Tantangan Milenial terhadap Batik dan Rasa Kepemilikan yang Memudar

Ilustrasi: sejumlah pelajar dan batik. (Foto: Gatra)

Jakarta, NU Online

Batik merupakan identitas bangsa Indonesia. Hal ini semakin absah setelah pengukuhannya oleh Organisasi Pendidikan, Keilmuan, dan Kebudayaan Perserikatan Bangsa-Bangsa (UNESCO) yang mengakui batik sebagai Representative List of the Intangible Cultural Heritage of Humanity atau Warisan Budaya Takbenda, 2 Oktober 2009 silam di Abu Dhabi, UEA.


Kendati demikian, kini batik menemui tantangannya tersendiri. Dengan semakin kencangnya arus globalisasi di tengah masyarakat, khususnya kalangan muda, membuat batik bersaing ketat dengan fesyen estetik milenial kekinian.


Batik kerap kali hanya dijadikan seragam formal pada acara tertentu. Intensitas penggunaannya yang kian mengerucut ini, membuat batik menjadi barang antik. Fenomena ini merupakan tantangan tersendiri bagi warisan budaya yang satu ini.


Menanggapi hal tersebut, Pakar Semiotika Universitas Islam Negeri Sunan Gunung Djati Bandung, Dadan Rusmana mengatakan bahwa pusat masalahnya berada di rasa kepemilikan yang memudar, terkhusus di tengah kalangan muda milenial.
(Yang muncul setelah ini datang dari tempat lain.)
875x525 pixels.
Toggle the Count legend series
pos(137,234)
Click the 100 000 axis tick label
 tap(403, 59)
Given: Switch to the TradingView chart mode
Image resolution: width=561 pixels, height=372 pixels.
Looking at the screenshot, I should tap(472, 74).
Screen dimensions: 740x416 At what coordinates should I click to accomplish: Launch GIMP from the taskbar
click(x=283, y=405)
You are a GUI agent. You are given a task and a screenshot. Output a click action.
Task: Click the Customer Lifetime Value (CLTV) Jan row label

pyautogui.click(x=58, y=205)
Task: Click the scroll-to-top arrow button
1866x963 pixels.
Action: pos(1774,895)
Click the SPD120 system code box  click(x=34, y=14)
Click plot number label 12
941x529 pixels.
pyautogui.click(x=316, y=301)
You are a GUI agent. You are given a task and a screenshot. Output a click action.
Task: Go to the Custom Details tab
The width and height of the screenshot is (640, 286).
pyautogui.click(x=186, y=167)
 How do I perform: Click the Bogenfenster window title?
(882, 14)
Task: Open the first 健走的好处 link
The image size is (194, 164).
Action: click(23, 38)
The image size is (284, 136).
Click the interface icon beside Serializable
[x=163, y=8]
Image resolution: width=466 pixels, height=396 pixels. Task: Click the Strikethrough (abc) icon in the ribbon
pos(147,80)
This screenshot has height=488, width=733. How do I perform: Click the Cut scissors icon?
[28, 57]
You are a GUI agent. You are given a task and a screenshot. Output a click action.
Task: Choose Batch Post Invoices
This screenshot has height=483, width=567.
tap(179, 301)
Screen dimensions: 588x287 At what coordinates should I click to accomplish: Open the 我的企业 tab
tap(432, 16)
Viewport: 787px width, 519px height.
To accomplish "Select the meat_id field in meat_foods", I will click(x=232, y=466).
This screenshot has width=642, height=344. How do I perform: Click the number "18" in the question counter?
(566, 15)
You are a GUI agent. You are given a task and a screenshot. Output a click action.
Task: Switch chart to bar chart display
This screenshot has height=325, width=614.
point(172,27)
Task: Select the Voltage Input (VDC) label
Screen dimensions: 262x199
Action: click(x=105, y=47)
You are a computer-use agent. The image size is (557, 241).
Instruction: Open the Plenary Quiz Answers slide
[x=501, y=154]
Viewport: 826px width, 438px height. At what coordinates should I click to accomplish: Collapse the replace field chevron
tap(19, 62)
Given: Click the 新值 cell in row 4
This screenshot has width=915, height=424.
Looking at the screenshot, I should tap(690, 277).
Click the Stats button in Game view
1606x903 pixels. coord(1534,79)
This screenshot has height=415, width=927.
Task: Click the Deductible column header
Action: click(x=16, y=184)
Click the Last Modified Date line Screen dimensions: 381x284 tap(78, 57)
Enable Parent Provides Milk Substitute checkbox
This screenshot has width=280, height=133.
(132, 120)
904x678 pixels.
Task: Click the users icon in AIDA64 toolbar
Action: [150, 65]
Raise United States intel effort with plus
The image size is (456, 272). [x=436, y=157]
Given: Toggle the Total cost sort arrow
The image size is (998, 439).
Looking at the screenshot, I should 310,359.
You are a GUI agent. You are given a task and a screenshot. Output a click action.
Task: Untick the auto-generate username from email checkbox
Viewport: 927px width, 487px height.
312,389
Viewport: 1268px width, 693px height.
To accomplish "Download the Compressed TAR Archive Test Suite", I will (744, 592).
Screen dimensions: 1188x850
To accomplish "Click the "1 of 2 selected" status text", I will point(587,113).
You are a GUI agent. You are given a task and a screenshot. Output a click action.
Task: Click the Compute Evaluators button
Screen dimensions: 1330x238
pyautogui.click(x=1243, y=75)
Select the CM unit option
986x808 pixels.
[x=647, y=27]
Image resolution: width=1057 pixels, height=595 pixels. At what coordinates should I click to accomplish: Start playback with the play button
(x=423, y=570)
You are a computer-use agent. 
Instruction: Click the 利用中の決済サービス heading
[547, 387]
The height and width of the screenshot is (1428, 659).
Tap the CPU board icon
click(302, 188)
“Yang jadi masalahnya adalah sense of belonging (rasa memiliki) dari kalangan kita. Tantangannya adalah kemudian bagaimana batik dicintai, digunakan, dan bahkan diproduksi oleh milenial. Itu menjadi salah satu tantangan bagi kita,” terang Dadan kepada NU Online, Sabtu (2/10/2021).


Menjawab tantangan tersebut, menurutnya, kreativitas dari para kalangan muda sangat diperlukan untuk mampu mentransformasikan model juga motif batik sesuai selera dan menciptakan batik yang pakemnya tidak terlalu jauh dan tetap nyambung dengan kaum milenial. 


“Batik itu bagian dari identitas kebangsaan, khazanah intelektual, khazanah nilai, dan khazanah komoditi, kekuatan ekonomi. Oleh karena itu, diperlukan kreativitas dari para milenial untuk mampu mentransformasi model kemudian motif batik sesuai selera milenial,” papar penulis buku Tafsir Ayat-ayat Sosial Budaya tersebut. 


Upaya pelestarian batik tersebut ia paparkan lantaran batik mempunyai akar yang kuat di tatar Nusantara dan bersambung kepada sejarah panjang Indonesia.

 

Batik juga merupakan salah satu dari bentuk ekspresi Islam di Nusantara yang dituangkan melalui jalur seni dalam konteks kebudayaan, seperti penyatuan batik dengan sarung dan kopiah yang menjadikannya juga sebagai identitas Keindonesiaan di kalangan santri.


“Ada seni dalam artian seni material, wayang dan tarian. Bagaimana kemudian nilai-nilai Islam masuk ke dalam unsur seni itu. Kemudian, pakaian. Pakaian juga sama, ada unsur keislaman yang dimasukan,” terang Dadan.


Lebih lanjut, penggunaan batik baginya dapat memantik suatu kebanggaan tersendiri. Nilai intrinsiknya sangat kompleks. Terdapat berbagai hal yang menunjukkan kreativitas, produktivitas, dan identitas kebangsaan. Selain itu, ada rasa kecintaan dan pemihakan terhadap keyakinan produk dalam negeri.

 
“Bagaimanapun, pada masanya batik menjadi simbol pemersatu bangsa. Pada zaman sekarang, batik tetap menjadi identitas kebangsaan kita untuk menunjukkan nilai kebangsaan,” pungkas Dosen berdarah Sunda tersebut.